## Task to carry out
Write the listing below out again in full, dropping its pictures.

## Task data

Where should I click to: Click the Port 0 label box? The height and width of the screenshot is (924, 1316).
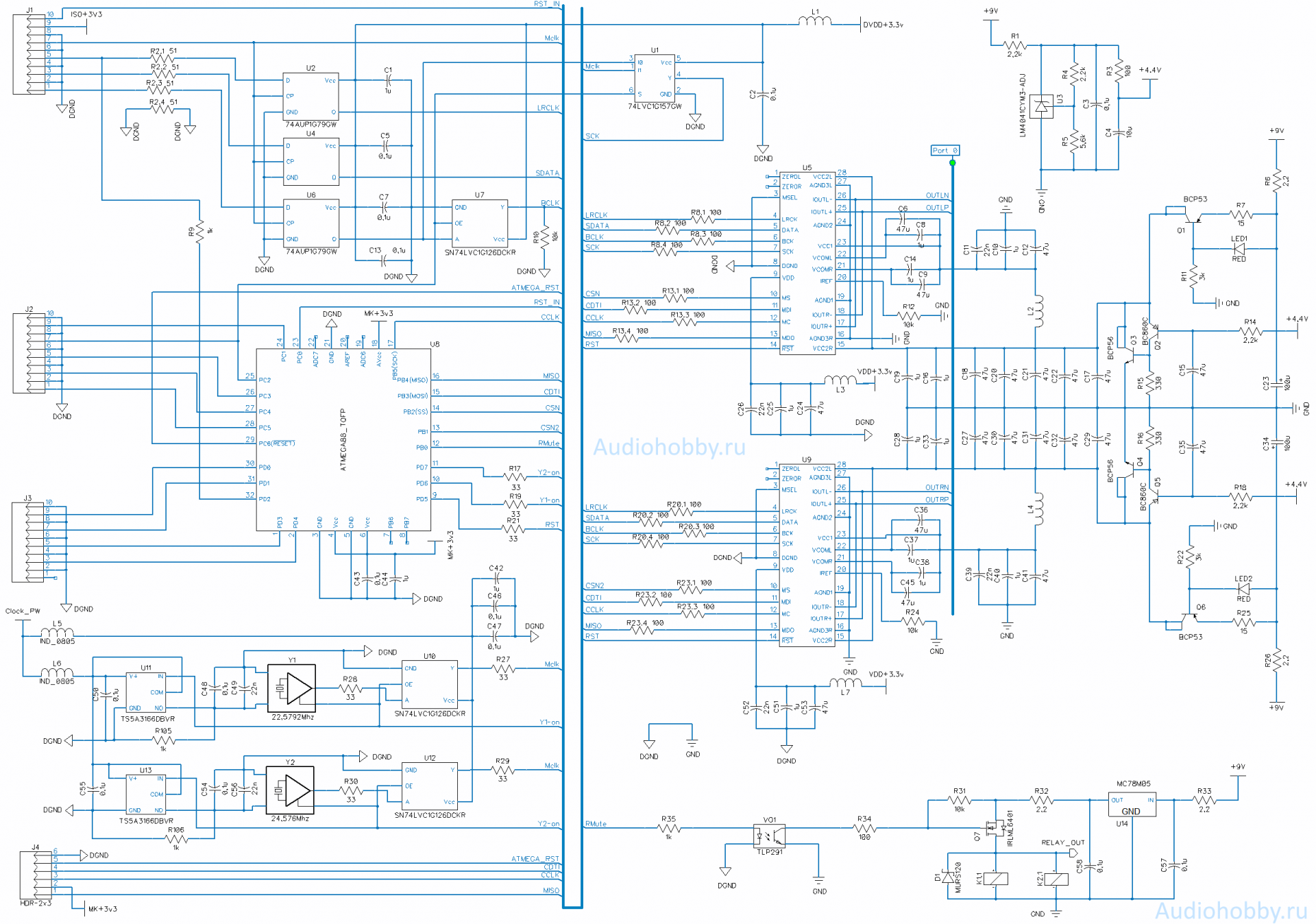click(945, 150)
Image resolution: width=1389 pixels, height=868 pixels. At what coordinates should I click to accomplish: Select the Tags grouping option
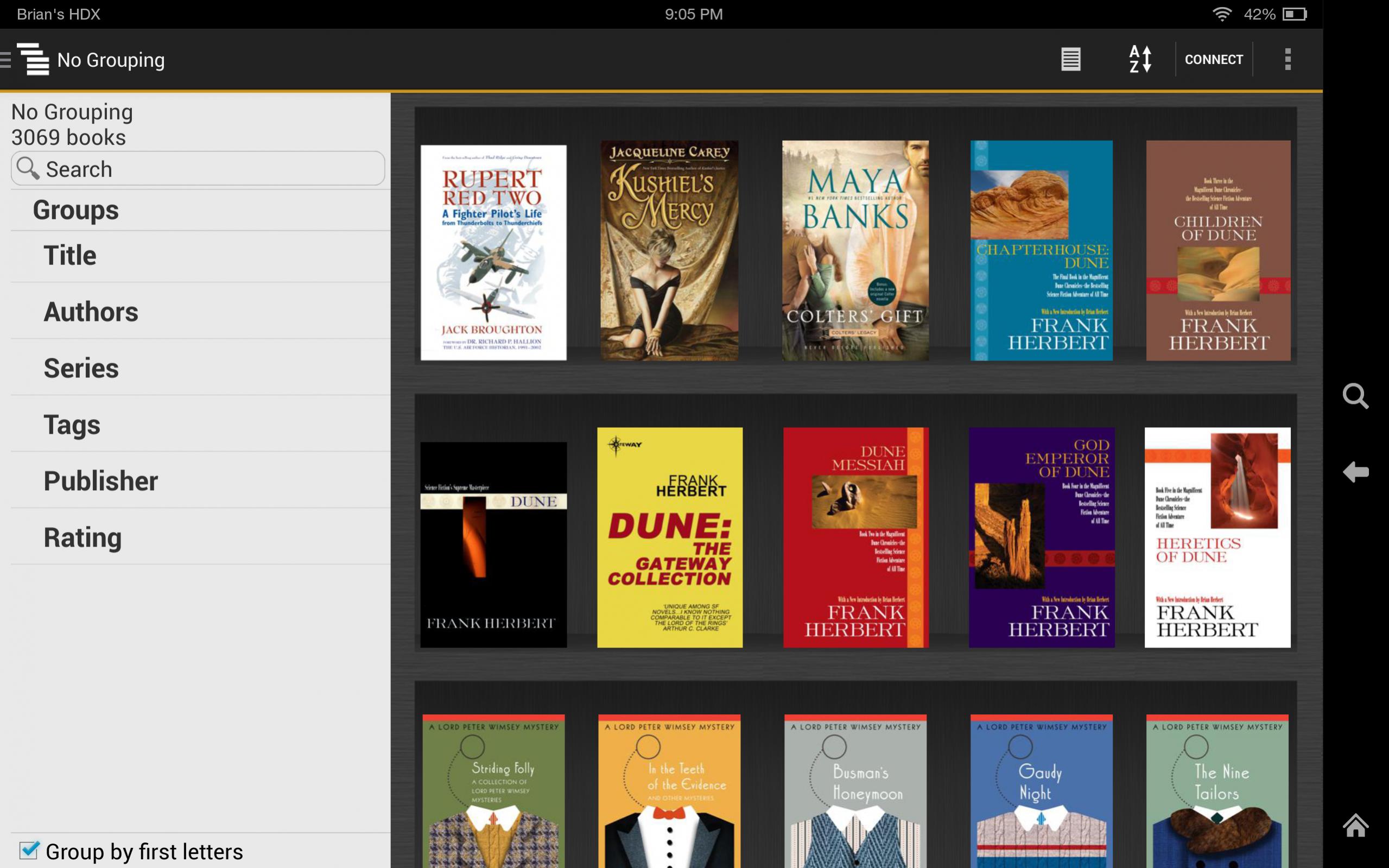point(72,425)
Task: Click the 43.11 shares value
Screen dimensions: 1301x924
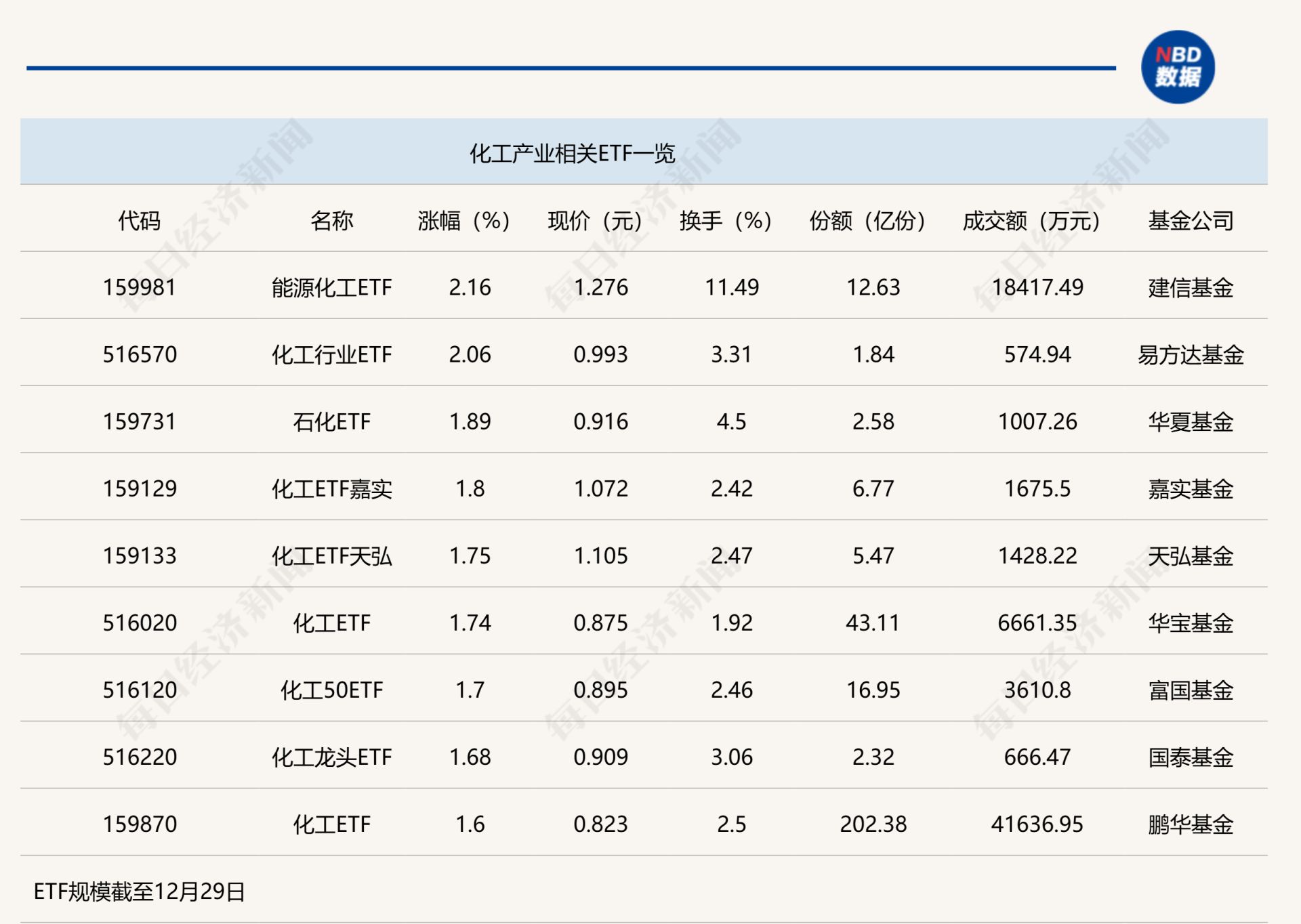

## Solution for this task
Where should I click to: Click the Port 0 label box? The height and width of the screenshot is (924, 1316).
click(945, 150)
Image resolution: width=1389 pixels, height=868 pixels. At what coordinates should I click to accomplish: Select the Tags grouping option
point(72,425)
Task: Click the 43.11 shares value
Screen dimensions: 1301x924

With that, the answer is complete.